WOLFSBURG (Bloomberg) -- Volkswagen AG CEO Martin Winterkorn said he's adding extra shifts at factories to keep up with rising demand from customers.
"Our group is expecting a strong first quarter on all fronts," Winterkorn said today at VW's annual investors and press conference in Wolfsburg, Germany.
Two-month global sales at VW, which also includes the Audi luxury brand and Czech division Skoda, increased 18 percent to more than 1.2 million cars, the CEO said. VW's order books are "well filled" and production is running "at full stretch."
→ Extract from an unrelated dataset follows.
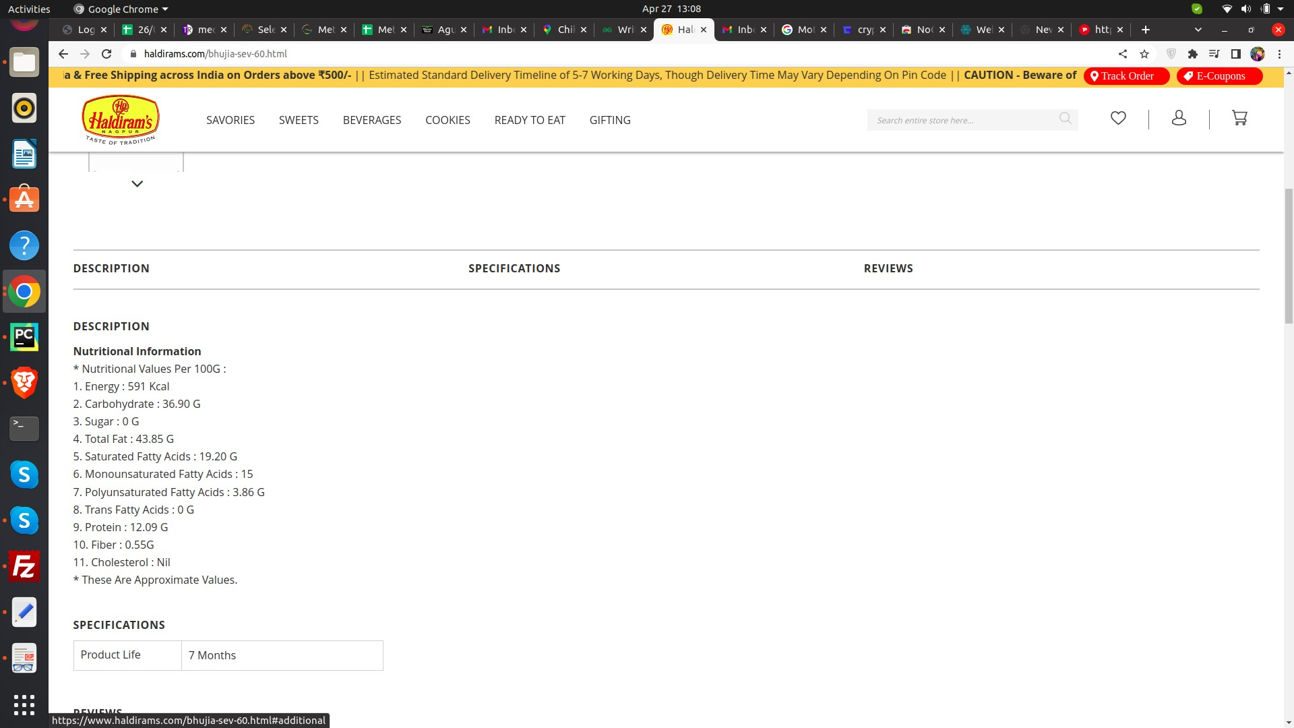Click the Haldiram's logo
Image resolution: width=1294 pixels, height=728 pixels.
(x=121, y=120)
Volkswagen is counting on growth in Brazil, Russia, India and China to narrow its gap with Toyota Motor Corp., the world's biggest carmaker. VW forecasts sales will grow 5 percent this year after reporting a record 7.2 million deliveries of cars and SUVs in 2010. Sales in China last year advanced 37 percent to 1.92 million cars.
Net income surged sevenfold last year to 6.84 billion euros ($9.46 billion) from 960 million euros in 2009, VW said Feb. 25. Revenue rose 21 percent to 127 billion euros, powered by gains at the Audi and VW brands.
VW reaffirmed today it expects 2011 revenue to exceed year- ago levels and operating profit to surpass the 2010 record of 7.14 billion euros. VW proposed a 2010 dividend of 2.20 euros per common share and 2.26 euros per preferred share.
VW is adding shifts "in many locations" to meet growing demand, the CEO said. The carmaker halted production on Jan. 31 at its main Wolfsburg factory and a plant in Emden amid tight component supplies stemming from parts-makers' struggle to keep up with vehicle demand.
"VW moved into the fast lane in 2010 and that is where we intend to stay in the current year," Winterkorn said. "We're now laying the foundations for profitable growth in all segments and business fields."